They were open wide, staring back at me in the mirror of the dressing room at Caesars Palace in Las Vegas. Those eyes would reveal which of the two dueling personalities would enter the ring as I took on the most intimidating opponent of my career, Marvin Hagler. It was nearly seven o’clock on the night of April 6, 1987, the opening bell only about an hour away.
Would it be Sugar Ray Leonard, the star of numerous conquests in the past, an American hero since capturing the gold medal in Montreal more than a decade earlier, the anointed heir to the throne vacated by Muhammad Ali? Sugar Ray was resilient, fearless, unwilling to accept failure. The smile and innocence of a child, which made him a hit on TV, would be gone, replaced in the ring by a man filled with rage he did not understand, determined to cause great harm to another.
Or would it be Ray Leonard, the part-time boxer at the age of thirty, whose best was well behind him, his days and nights wasted on fights that never made the headlines, fights he lost over and over, to alcohol and cocaine and depression? This was a man full of fear and self-pity, blaming everyone but the person most responsible for his fate—himself.
In the room, with no one around, I kept my eyes glued on the eyes in the mirror. They were alive, probing, big, like flashlights. I looked at the muscles in my shoulders, my arms. They were cut, defined, powerful.
I began to slowly shadowbox, watching my legs, then my eyes, back to my legs, then my eyes again. Pow! Pow! Pow! Pow! I threw a left, a right, another left, another right. Sweat dripped down my forehead, my breathing heavier.
There was a knock at the door to let me know it was time. I didn’t say a word. I took one last look at my eyes. I recognized them. They were Sugar Ray’s.
I walked out. Surrounded by my trainer, Angelo Dundee, bodyguard James Anderson, brothers Roger and Kenny, and about a dozen others, I started the familiar procession down the aisle, a strange and special ritual unlike any other in sports, cheered on by the hungry masses out for blood, marching toward glory or shame or, worse, death. During the several minutes it took to reach the ropes, I remained unscathed, as did Hagler, our bodies honed from months of sparring and running to be ready for this one momentous night. Soon we would be unscathed no more, both forced to pay the dues for the brutal profession we had chosen, or, as many of us in the Sweet Science prefer to believe, had chosen us.
I proceeded as slowly as possible, savoring the feelings I had not experienced in almost three years, since I defeated Kevin Howard and retired again, this time, I assumed, for good.

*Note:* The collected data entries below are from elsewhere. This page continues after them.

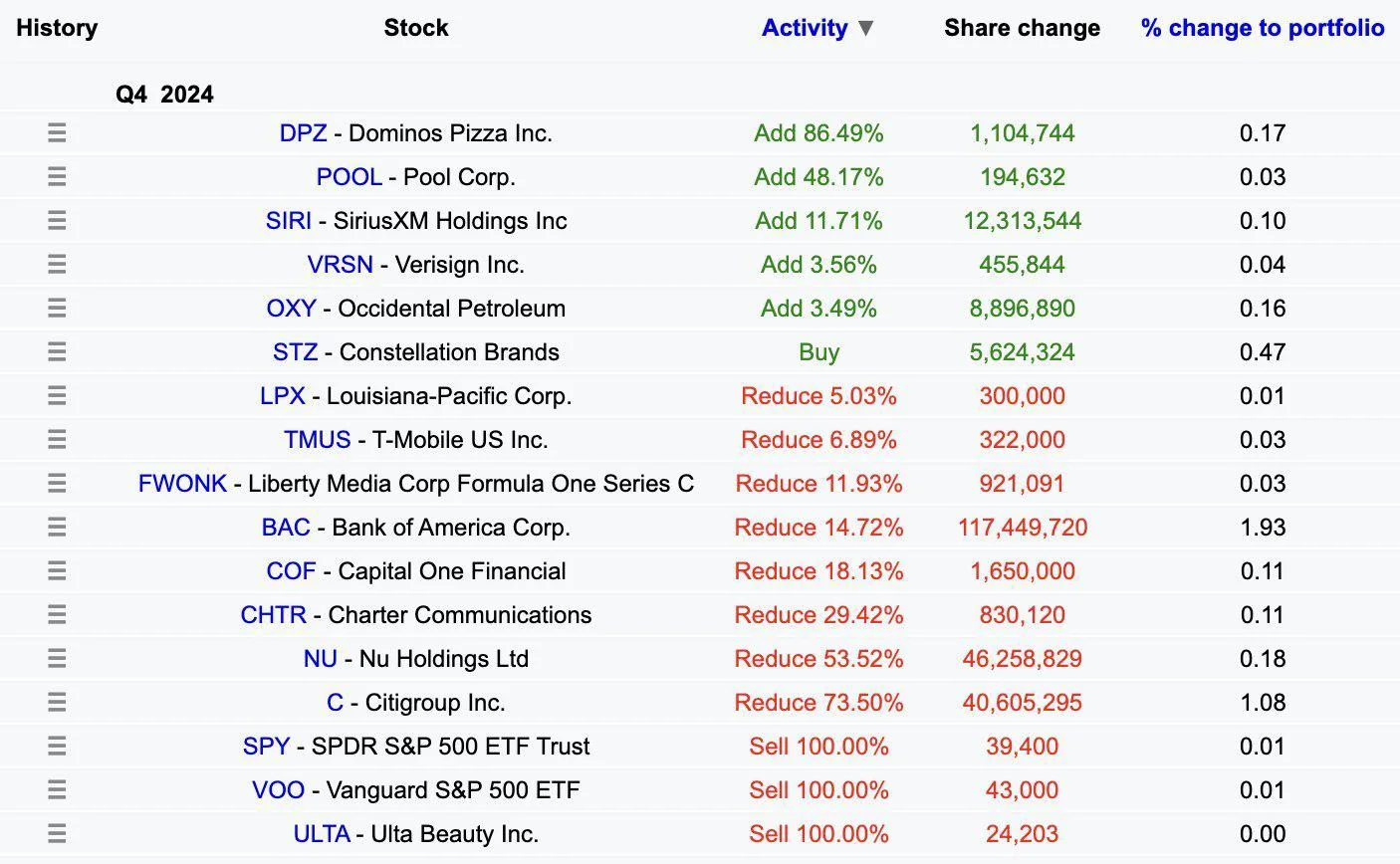This screenshot has width=1400, height=864.
Task: Open the COF ticker link
Action: (291, 571)
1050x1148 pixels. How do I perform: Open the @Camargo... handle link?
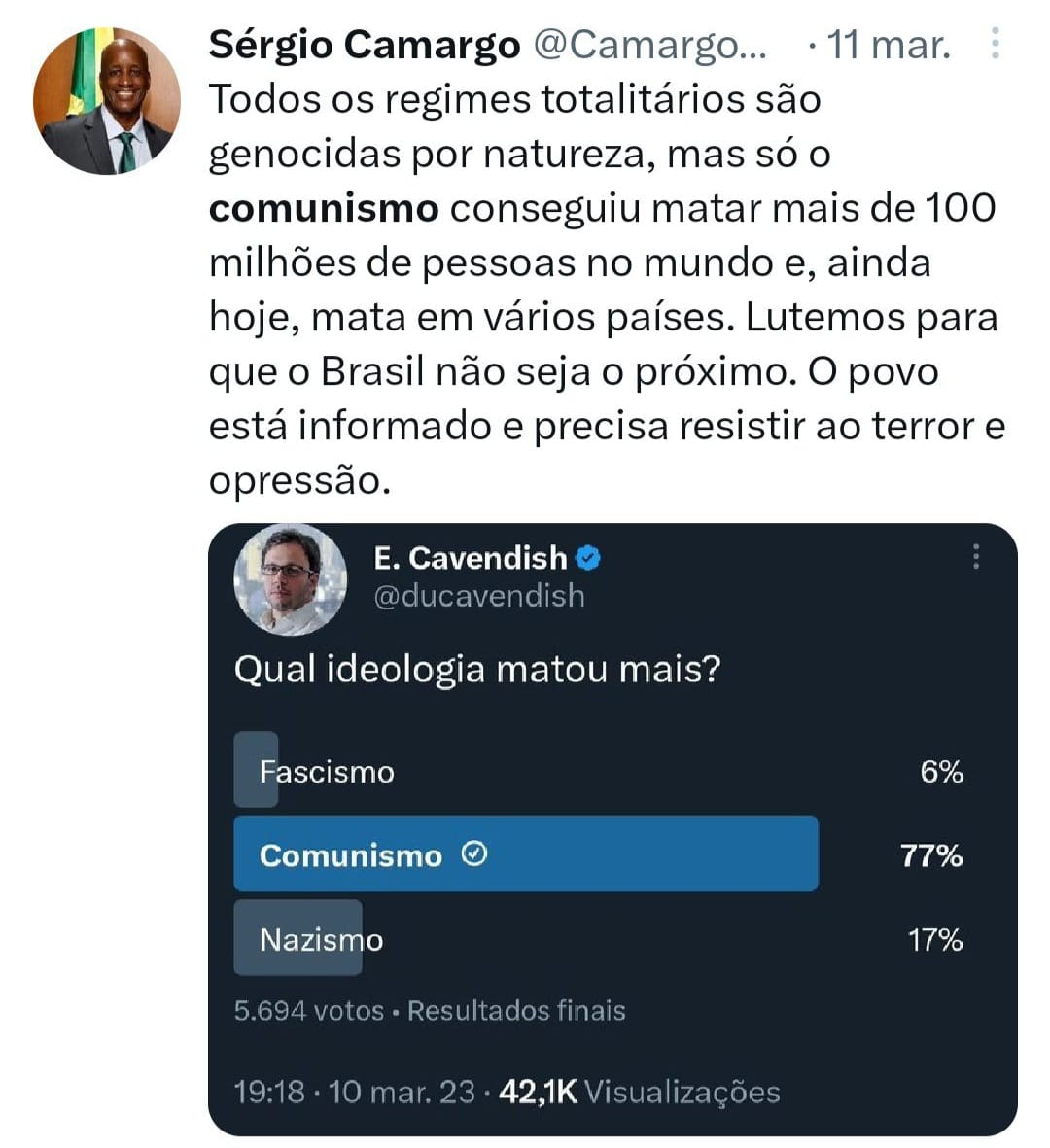pos(650,46)
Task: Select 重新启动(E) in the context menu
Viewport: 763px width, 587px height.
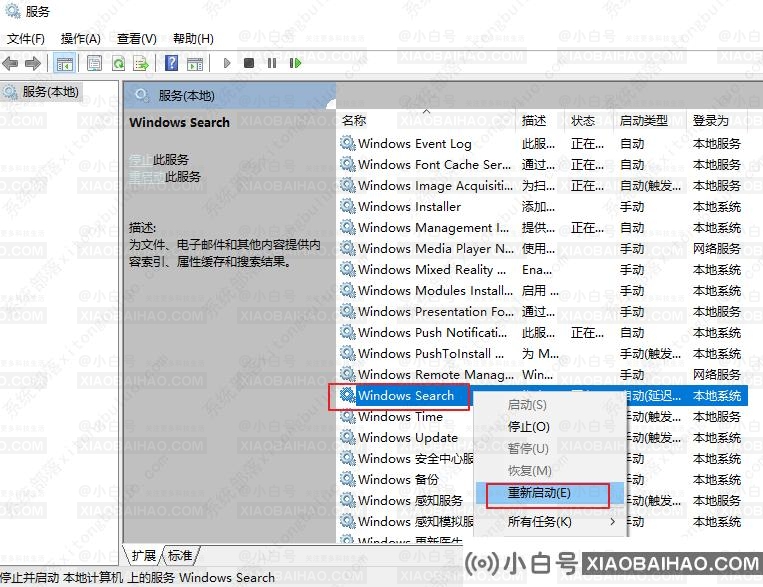Action: point(539,493)
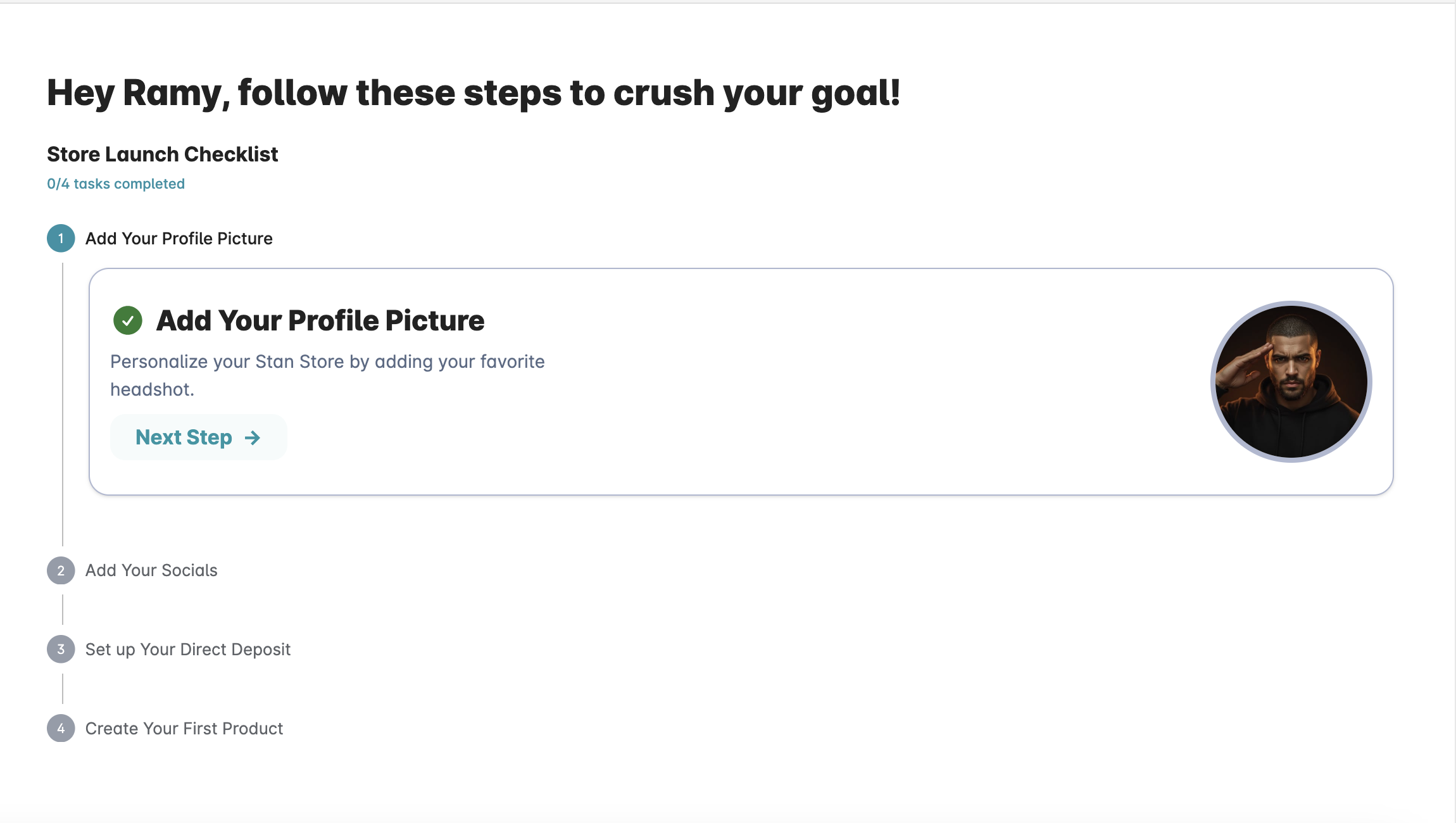Click the Store Launch Checklist heading
This screenshot has height=823, width=1456.
(163, 154)
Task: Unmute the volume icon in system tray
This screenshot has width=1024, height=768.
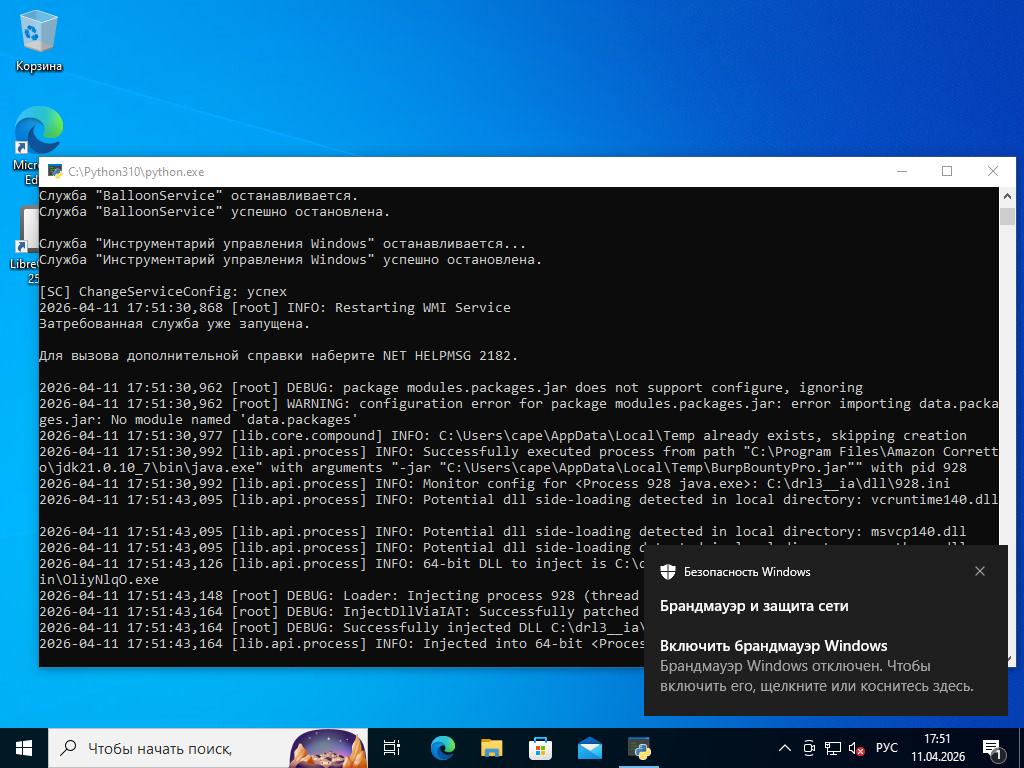Action: [x=856, y=748]
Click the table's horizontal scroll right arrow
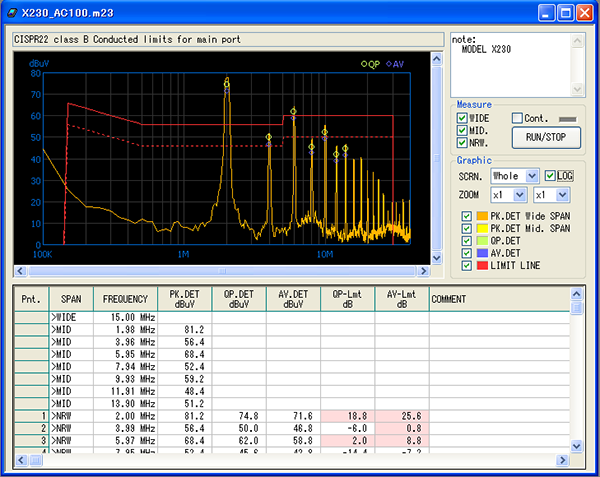 [562, 459]
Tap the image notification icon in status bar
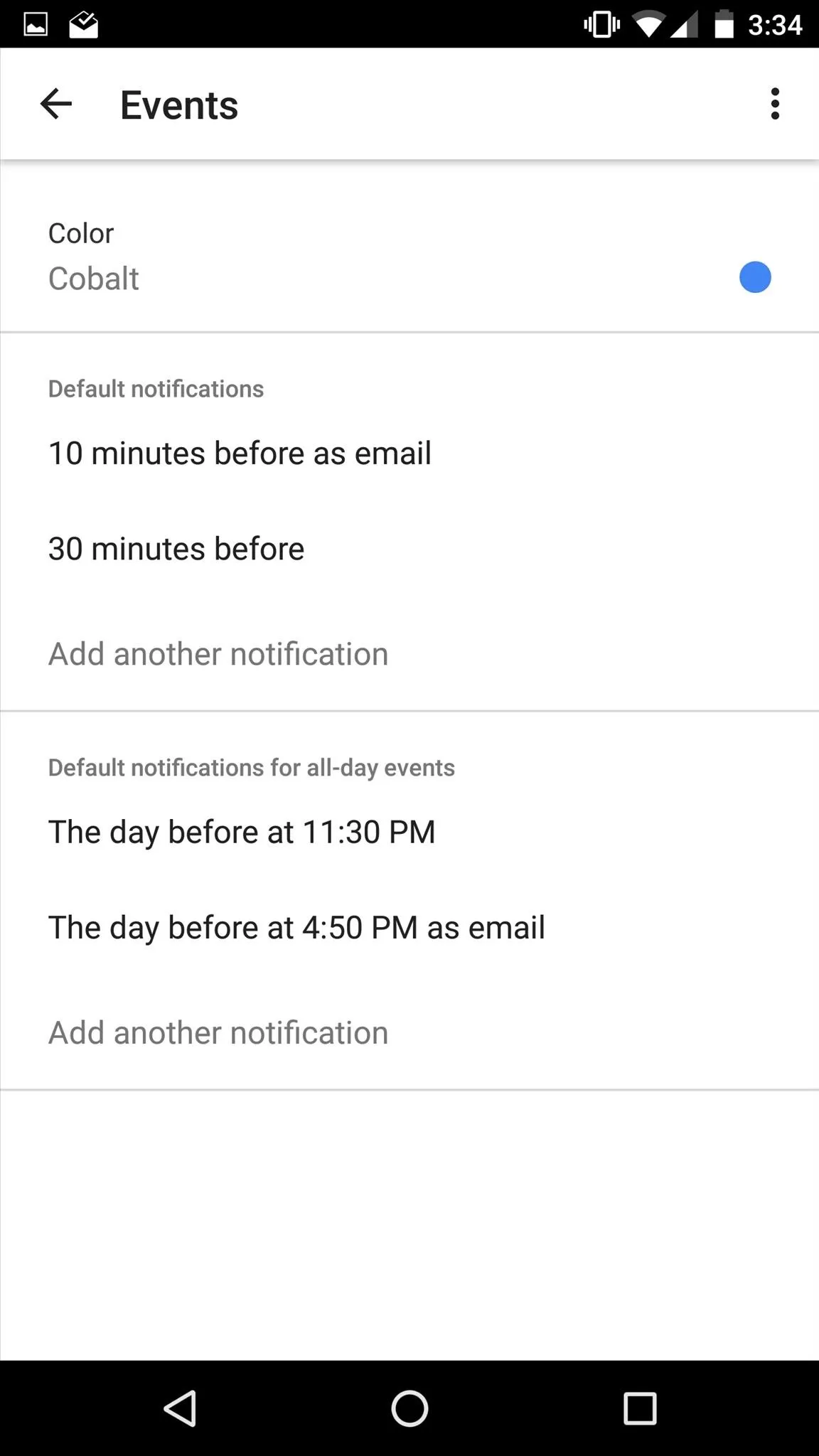Screen dimensions: 819x1456 pos(36,25)
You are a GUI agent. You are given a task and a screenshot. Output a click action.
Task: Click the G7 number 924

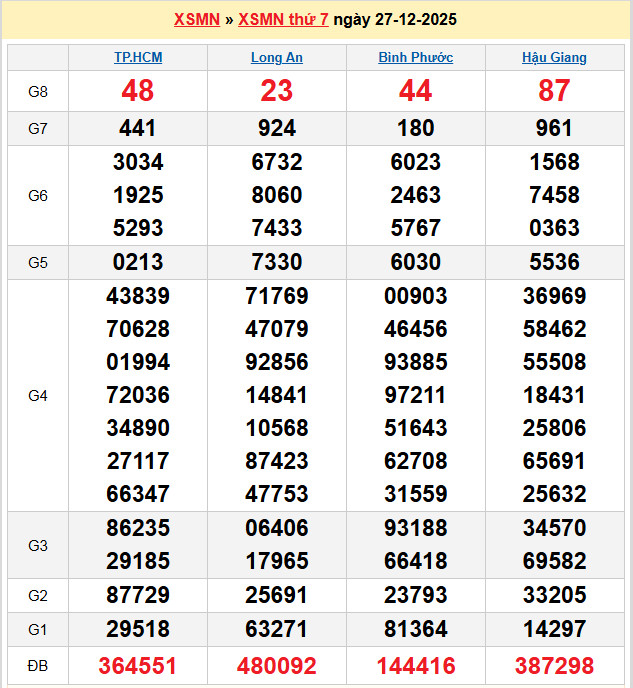277,128
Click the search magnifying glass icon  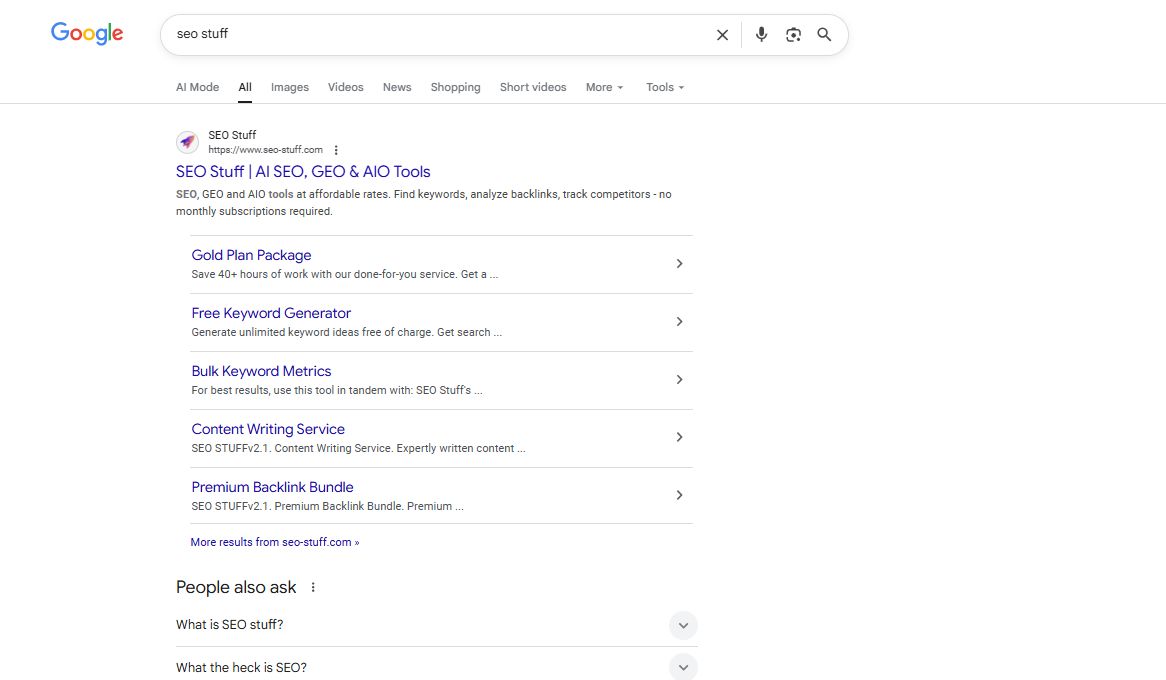point(824,34)
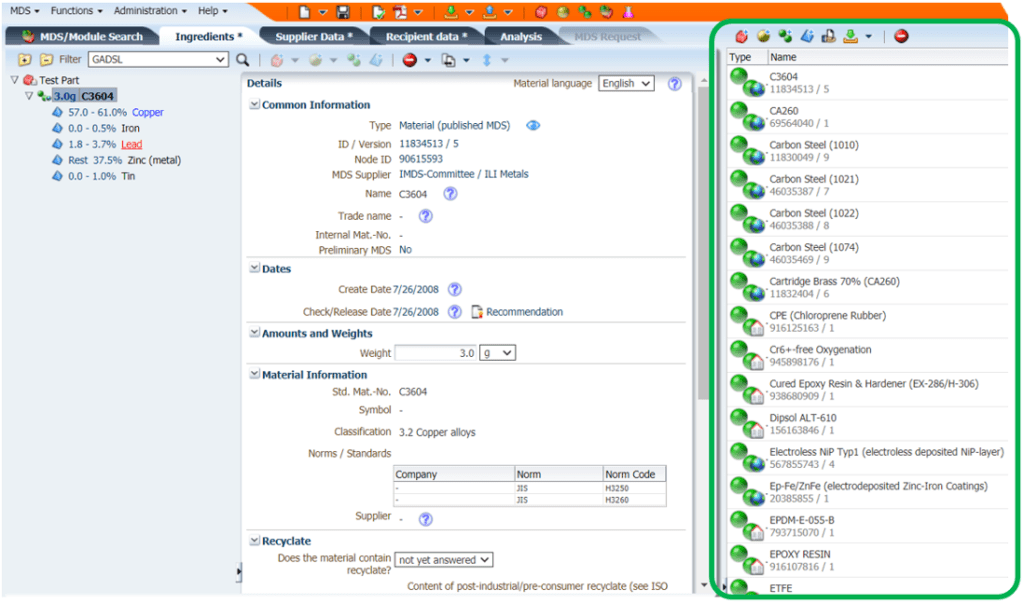Switch to the Supplier Data tab
The width and height of the screenshot is (1024, 604).
point(313,37)
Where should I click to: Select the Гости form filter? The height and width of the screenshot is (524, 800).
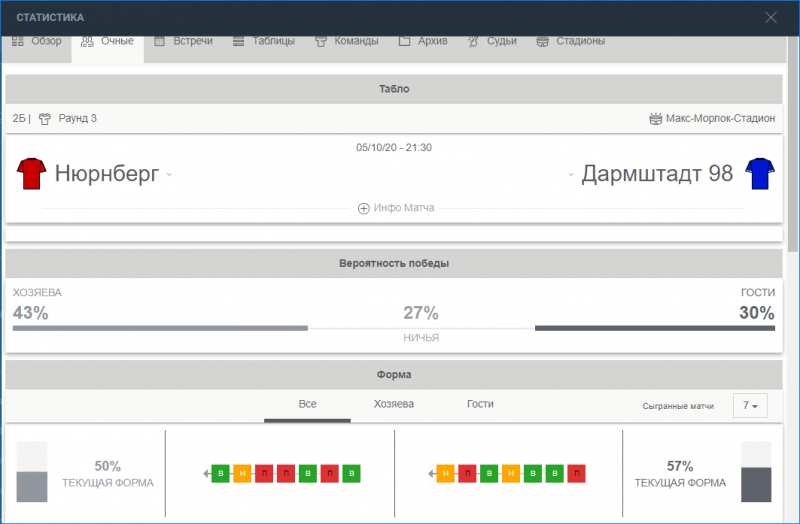480,404
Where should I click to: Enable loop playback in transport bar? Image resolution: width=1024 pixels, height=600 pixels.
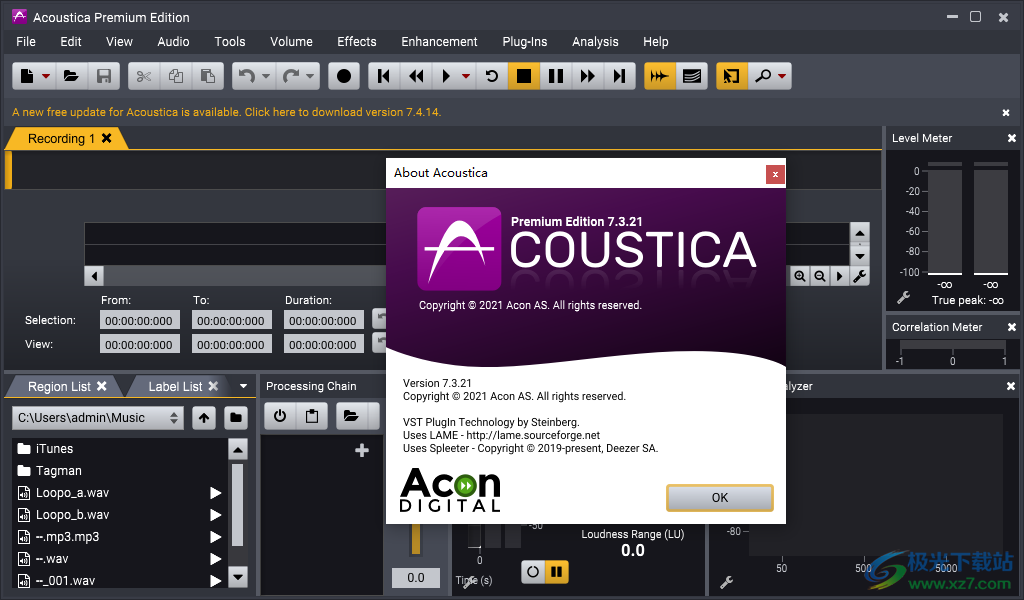(491, 75)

Howard, nowhere near the fighter I was, knocked me to the canvas in the fourth round. I got up right away, more humiliated than hurt, and summoned enough will to prevail in the ninth. But my heart was not in the fight game anymore, and if one is not committed, disaster is certain to strike. Lacking the motivation wasn’t a problem against Hagler. From the moment I decided in the spring of 1986 to take him on, I was sure of one thing: I wanted to tear the man apart.
The odds were heavily against me, and why wouldn’t they be? Boxing was filled with proud warriors who came out of retirement only to discover that they should have stayed away forever, their skills never the same after the long layoff, the saddest example being the legendary Joe Louis, the hero to my father and millions of African Americans, beaten eventually by a much younger Rocky Marciano in 1951. I knew I would be assuming the same risk as the others before me, and not only to my body. At stake at Caesars was something just as important—my reputation. When I first retired as a pro in 1982, I prided myself on being the rare exception in my sport, the fighter wise enough to get out before it became too late. If I was whipped by Hagler, a very real possibility—he hadn’t lost in eleven years—I would join the long list of disgraced exchampions, leaving one lasting, pathetic image for the public I worked endlessly to impress.
Over the previous five years, I spent less than twenty-seven minutes in the ring while Hagler took on eight opponents (fifty-seven rounds) during the same period. While I trained more vigorously for Hagler than for any prior opponent—I sparred for well over two hundred rounds—no amount of effort on the speed bag, the heavy bag, jumping rope, and running could compare to an actual
fight against a man coming from the opposite corner whose prime objective is to inflict as much damage as is humanly possible. My sparring partners never let up. They had careers they were hoping to build.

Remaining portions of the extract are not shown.